Nigeria Labour Congress, NLC, lamented that the President’s speech did not address the anger of the protesters, especially the youths, saying the President heard the youths loud and clear but did not listen to them.
One of the leaders of NLC, said: “We are completely disappointed with the President’s speech. There was nothing concrete, as usual, it was all about promises. Yes, the President heard the protesters or the youths loud and clear, but sadly, the president did not listen to their demands or pains.
‘’How has the speech addressed the hunger in the land? How has the speech addressed the poverty inflicted by the government’s policies? How has the speech solved the immediate needs and demands of the protesters? “
Similarly, Nigeria Employers’ Consultative Association, NECA, urged the federal government to urgently address the myriads of economic contradictions strangulating the private sector to enable the economy open up and return to the path of rapid growth.
Reacting to the President’s nationwide address in response to the ongoing protest, the Director-General/Chief Executive of NECA, Mr.
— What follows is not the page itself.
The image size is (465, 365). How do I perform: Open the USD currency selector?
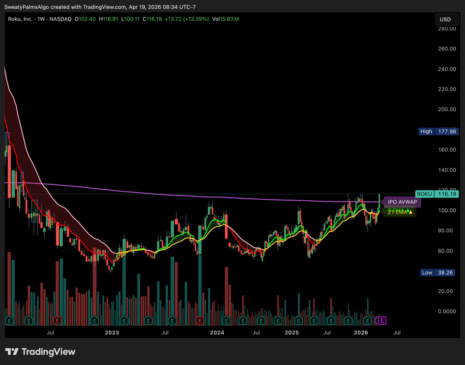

Adewale-Smatt Oyerinde, said: “With the current rate at which businesses are declaring losses, especially in the real sector, the nation might be in for another round of business shutdown.
“Following the protests and the national address by President Bola Tinubu, urging protesters to sheath their swords, the Nigeria Employers’ Consultative Association, NECA, has joined the President to urge the protesters to embrace dialogue, while also requesting the government to urgently address the seeming economic contradictions that are strangulating the organized private sector and stopping it from fulfilling its role as the engine of development.”